O levantamento semestral do Departamento Intersindical de Estatísticas e Estudos Socioeconômicos (Dieese) sobre o número de greves no Brasil causou espanto entre economistas, sindicalistas e analistas ao revelar uma redução de mais de 40% no primeiro semestre de 2019, em comparação com igual período do ano passado – quando o número de paralisações já havia diminuído, tanto no serviço público quanto na iniciativa privada.
Depois de crescimentos constantes desde 2009 até chegar ao pico histórico de 2.114 greves em 2016, o número de paralisações de trabalhadores caminha para o terceiro ano consecutivo de queda, voltando a patamares de menos de mil greves por ano, caso a tendência se mantenha neste segundo semestre. A situação do emprego no país e o enfraquecimento de sindicatos por dificuldades de arrecadação – consequência da reforma trabalhista, que entrou em vigor no fim de 2017 – são apontados como as principais causas para essa diminuição.
Com 529 paralisações registradas, o primeiro semestre de 2019 é o período com menos greves desde o primeiro semestre de 2012, quando 488 categorias interromperam seus trabalhos para reivindicar aumento salarial ou melhoria nas condições laborais. Até junho, houve, neste ano, 258 greves na esfera pública e 268 no setor privado, o que também indica uma inversão em relação a 2018, quando 58% das greves foram no funcionalismo público.
“A gente imaginava que esse patamar de 2 mil greves anuais não seria ‘o novo normal’ das greves. A impressão que esse dado dava era de um inflacionamento nos conflitos do trabalho. Mas a gente imaginava que o desfecho fosse que o número de greves diminuísse no compasso da melhoria de condições de trabalho, de normatização equilibrada das relações de trabalho. E não é o que está acontecendo, pelo contrário”, avalia o técnico do Dieese Rodrigo Linhares, responsável pelo banco de greves do órgão.
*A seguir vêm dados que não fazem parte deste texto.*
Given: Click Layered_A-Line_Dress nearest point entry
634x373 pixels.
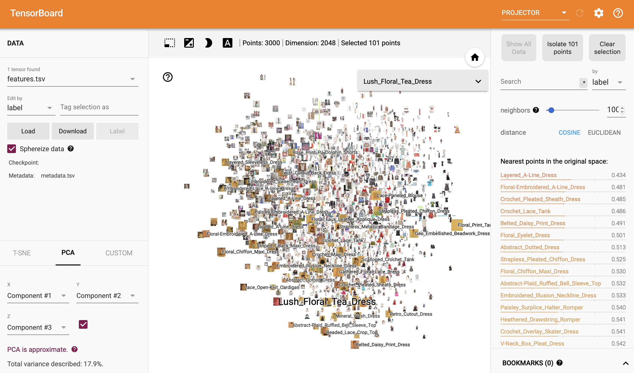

Ele cita que as greves que seguem ocorrendo atualmente são de trabalhadores terceirizados de salários mais baixos, menos qualificados, principalmente em asseio, limpeza pública, em situações de meses de atrasos de salários e completo descumprimento de legislação, como depósito de FGTS.
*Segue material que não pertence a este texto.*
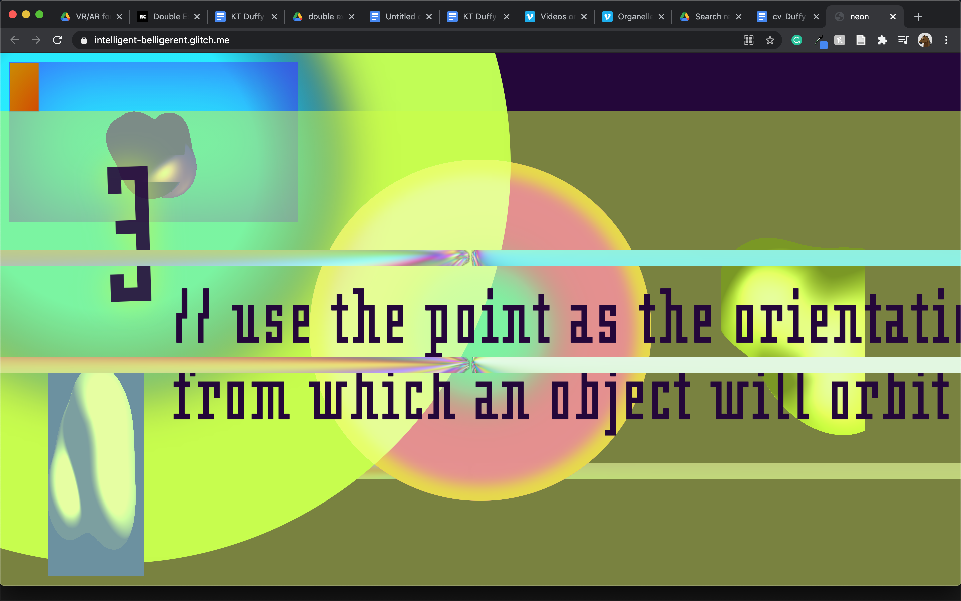Click the QR code icon in address bar
This screenshot has width=961, height=601.
pos(749,40)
“O desemprego aumentou, a inflação estagnou e os ganhos que se podiam conseguir através da greve não valiam o custo. Isso levou à primeira queda, em 2017. Por isso vemos que as greves são de trabalhadores que estão com salários atrasados, não que querem melhores salários”, diz.
Para João Saboia, professor emérito do departamento de Economia da Universidade Federal do Rio de Janeiro (UFRJ), especialista em mercado de trabalho a “impressionante queda” no número de greves está associada à insegurança do trabalhador.
"As pautas de greve, em geral, estão associadas a salário no setor privado. Com o mercado de trabalho piorando há cinco anos, com 28,5 milhões de pessoas subutilizadas, com a informalidade crescendo assustadoramente, o emprego com carteira assinada virou um objeto de desejo das pessoas", diz Saboia. "Está cada vez mais difícil e, por isso, as pessoas estão preocupadas, hoje, é com a manutenção do emprego e do seu salário, mesmo que não seja reajustado, até porque, com a inflação baixa, o poder aquisitivo dos salários diminuiu muito pouco. As pessoas que estão ocupadas não têm muito o que reivindicar, querem segurar seus empregos", avalia.
Para o professor da UFRJ, o número de greves poderá ser ainda maior no segundo semestre em razão das assembleias dos petroleiros – que, além das questões salariais, questionam a ideia de privatização da Petrobras – e da possibilidade de o governo transformar em proposta concreta a hipótese de reduzir a jornada de trabalho e, consequentemente, os salários, do funcionalismo.
“Até mesmo no setor público há uma compreensão do atual momento financeiro da União, dos estados e municípios, muitos com dificuldades para pagar em dia seus salários. Então só há possibilidade de se desencadear uma nova onda grevista se o governo realmente tentar mexer nas jornadas e salários do funcionalismo”, diz. Ele afirma, ainda, haver muita incerteza sobre como o governo Bolsonaro reagiria a uma greve do setor público, o que tem inibido movimentos mais ousados.
Saboia disse não ter se aprofundado na análise do efeito da queda na arrecadação dos sindicatos sobre os movimentos de greve, mas disse que certamente há reflexos.
Para Rodrigo Linhares, o efeito mais visível ocorre no setor público. “No funcionalismo público, o grosso das greves está na categoria dos professores municipais. Geralmente de municípios pequenos, com estruturas sindicais frágeis, que precisam de apoio financeiro de federações e centrais sindicais. E esse enfraquecimento dos sindicatos dificultou essa organização”, avalia.